Maximizing large-scale production of recombinant proteins from Escherichia coli requires an evaluation of the efficiency of cell disruption and the quantity of insoluble inclusion bodies containing the protein of interest that is released. While various biophysical methods have been used for this evaluation, they are inferior to phase contrast microscopy, the current gold standard, which allows accurate measurement of intact cells relative to released inclusion bodies. Since this microscopy is tedious and time consuming, an alternative, automated method would be advantageous. In this issue, R. Medwid and colleagues at Eli Lilly and Co. (Indianapolis, Indiana) describe a flow cytometric method they have developed, employing nucleic acid binding fluorochromes for rapid and sensitive assessment of both intact heat-killed cells and free inclusion bodies in homogenized preparations. Earlier research has gauged bacterial cell viability by flow cytometry using such DNA-binding fluorochromes as propidium iodide, ethidium bromide, and DAPI. The Lilly authors now demonstrate that while a fluorochrome such as propidium iodide does stain intact heat-killed cells strongly as expected, it also weakly stains the free inclusion bodies; this allows ready discrimination between inclusion bodies and dead intact cells by flow cytometry and greatly facilitates measurement of the efficiency of the successive rounds of homogenization leading to granule isolation. The authors also have discovered that the use of SYTOX Green, a fluorochrome that only penetrates the plasma membranes of dead cells and binds their DNA with an exceptionally bright signal, also resolves the stronger histogram peak associated with the intact heat-killed cells into a doublet peak that corresponds to cells with and without inclusion bodies. Thus, as an added benefit to the ability to monitor cell disruption, SYTOX Green staining also makes it possible to monitor the relative proportion of productive vs. nonproductive cells by flow cytometry during fermentation culture.

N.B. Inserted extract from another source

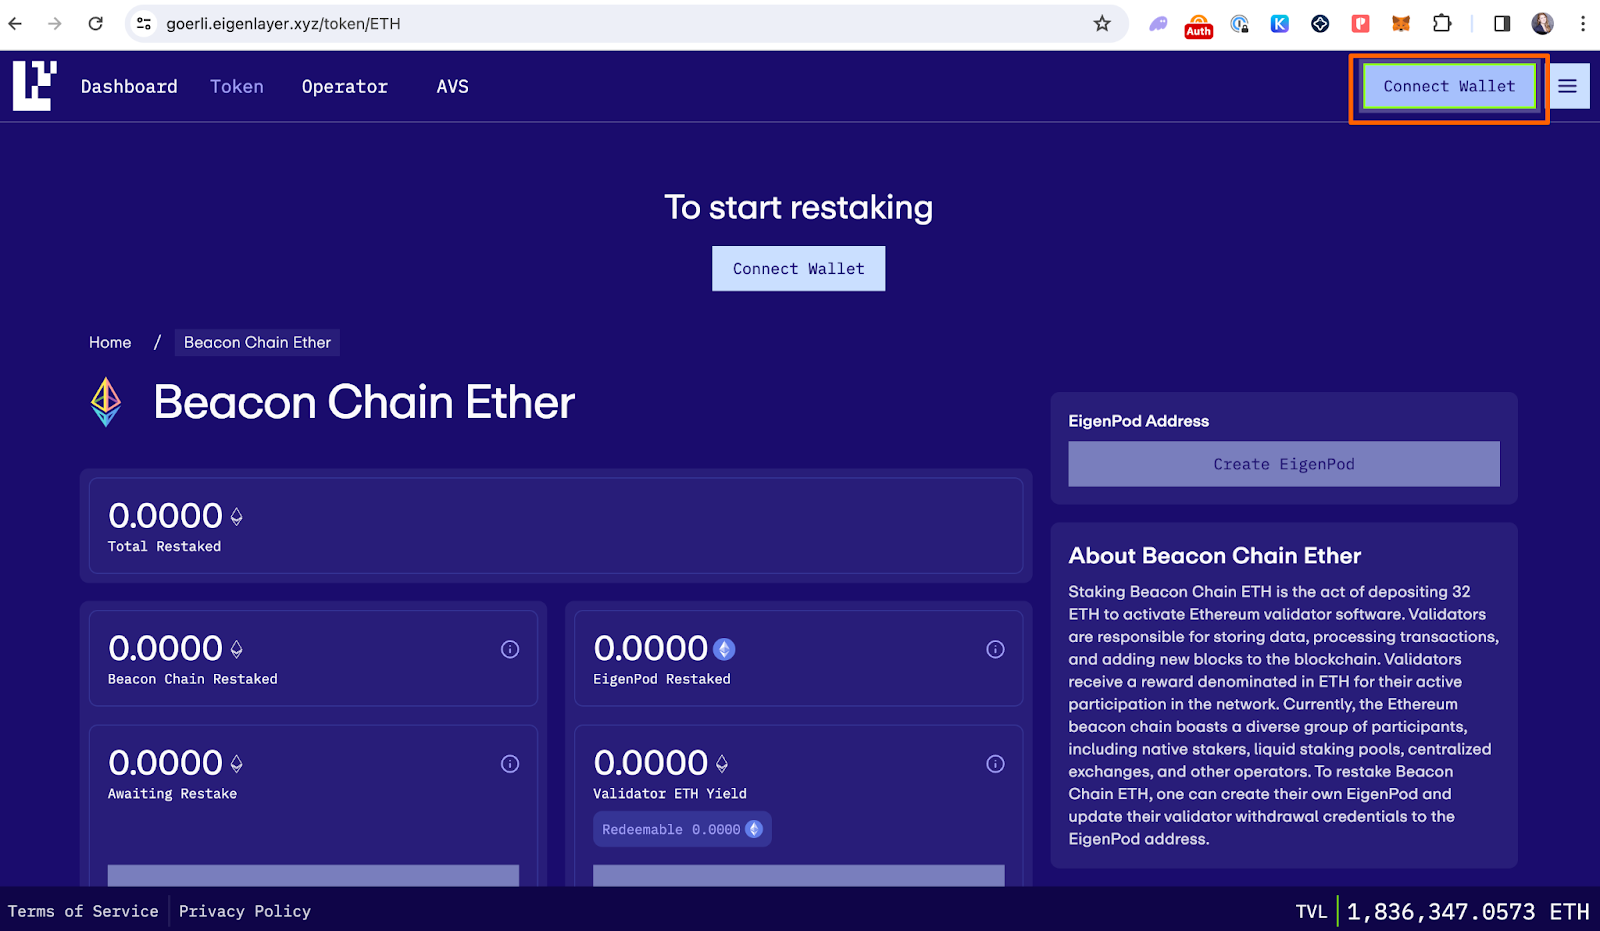1600x931 pixels.
Task: Open the MetaMask extension
Action: pos(1400,23)
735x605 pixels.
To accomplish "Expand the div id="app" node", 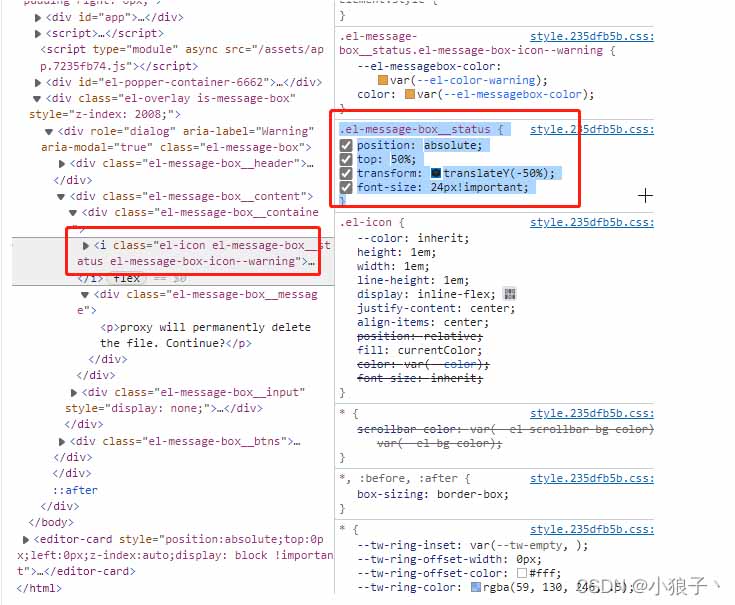I will click(38, 18).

(See “Evaluation of Escherichia coli cell disruption and inclusion body release using nucleic acid binding fluorochromes and flow cytometry” on page 777.)

Stop and Go

To facilitate screening of expression libraries for DNA sequences with open reading frames (ORFs), researchers have designed vectors that enrich for authentic ORFs or protein-translation products. These ORF selection vectors, however, have limitations, including potential loss or inactivation of the protein of interest as a result of fusion between DNA inserts and selectable marker genes, and limited selection of the downstream cDNA reading frames. To construct a more efficient method of ORF-specific screening that overcomes these limitations (protein fusion and limited reading frame selection), S. Ohashi-Kunihiro and coworkers at National Institute of Advanced Industrial Science and Technology (Ibaraki, Japan) describe in this issue a novel vector (pTCS) for selective cloning of DNA fragments carrying open reading frames. This vector can activate a marker gene without protein fusion, and permits ORF selection irrespective of the reading frame of the insert. The authors have cleverly accomplished this through translational coupling of an ORF-containing insert with a downstream immE3 gene (which encodes immunity to colicin E3) by placing between them a short sequence containing three termination codons in each translational reading frame and the immE3 initiation codon overlapping the third termination codon. Translation of an insert with an ORF in any reading frame would terminate in this sequence, but due to translational coupling, translation can re-initiate at the immE3 start codon that is several nucleotides from the preceding stop codon. This results in the translation of immE3 and confers colicin E3 resistance, whereas the vector alone and inserts containing in-frame stop codon(s) would not. Many investigators should find this new vector useful for cloning certain gene libraries and in comprehensive gene function analysis.

(See “A novel vector for positive selection of inserts harboring an open reading frame by translational coupling” on page 751.)